Mentioned at Coinsummit San Francisco in March by Andreessen Horowitz’s Balaji Srinivasan and further outlined on AngelList founder Naval Ravikant’s blog, the firm has an idea to develop “appcoins” that would fund operational and technical development.
This type of coin would be pre-allocated for distributed ventures, which would then disburse appcoins as a scarce resource in return for contributions such as code development.
However, Ravikant told CoinDesk that the idea has not passed the conceptual stage. He called appcoin an “idle hypothesis that has yet to materialize”. Yet, the fact that major Silicon Valley venture capitalists are openly talking about appcoin gives it some validity.
The idea of an appcoin is not without its critics, however, as the topic broaches the sensitive topic of how assets are pre-allocated by cryptocurrency projects. In the altcoin world, where the development team commonly keeps a certain share of the initial coin offering, this process is known as premining.
A contentious subject, premining of any sort has caused a number of altcoins an early demise, as investors may believe that the only purpose of premining is to enrich the original creator of an asset.
Nevertheless, Ravikant believes that when it comes to application or other sorts of technology-related development, premining shouldn’t be an issue:
“I’m not sure most users of an app would care, especially if it’s an early mine rather than pre-mine, kept small, and explicitly used to compensate the OSS developers and to pay future bug bounties / development.”
US crowdfunding concerns
Yet another unsolved concern is the fiduciary duty that crowfunders might take on when raising money with cryptocurrency in bitcoin’s biggest market to date: the US.
The state of Washington, for example, has decided to take companies to task for failing to provide a return on investment for investors who participate in crowdfunding campaigns.
That state passed a bill allowing equity crowdfunding back in March. But, it is stepping up its enforcement of crowdfunding projects that don’t provide meaningful recompense. In May, the Wasahington State Attorney General filed charges against a Kickstarter-funded game that produced no return for at least 31 Washington state-based investors.
In fact, the Washington State Department of Financial Institutions has offered up this warning in regards to crowdfunding:
“When you see an offering on the Internet — whether it is on a crowdfunding portal, in an online newsletter, on a message board or in a chat room — you should assume it is a scam until you have done your homework and proven otherwise.”
Consumer involvement in such investments is still relatively low, but already regulators are issuing warnings – another example is an SEC alert that was put out just weeks after the MaidSafeCoin fundraising.
The future for crypto-crowdfunding
Cryptocurrency crowdfunding is a way to access funding without knowing accredited investors. However, it can be argued investors in these types of projects are unable to properly evaluate the risk associated with such investments.

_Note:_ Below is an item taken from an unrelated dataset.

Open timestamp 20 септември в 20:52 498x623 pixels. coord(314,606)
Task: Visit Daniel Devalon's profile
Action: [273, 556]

In crowdfunding, that sort of criticality is not necessarily present. In fact, it seems traditional crowdfunding through sites like Kickstarter attract people who are looking to devote resources towards charitable causes, not necessarily business ventures.
Dietz, Swarm’s founder, is aware of the regulatory issues that his effort presents, but he believes that with proper legal guidance, these issues can be mitigated.
He told CoinDesk:
“Because regulations and compliance is such a gray area, we are looking very exhaustively for everything we are legally allowed to do and evaluating every regulation that is brought to our attention by our legal consul.”
AngelList’s Ravikant seems fairly certain that there could be a divide in the future, with above-the-board crowdfunding sales and perhaps a ‘dark web’ of funding both proliferating. This could perhaps be done with alternative cryptocurrencies like the now-popular darkcoin or in certain localities.
“[Compliance is] a big one. This could easily be interpreted as selling securities, which might stifle innovation, drive it underground, or move it out of countries that apply securities regulations to it.”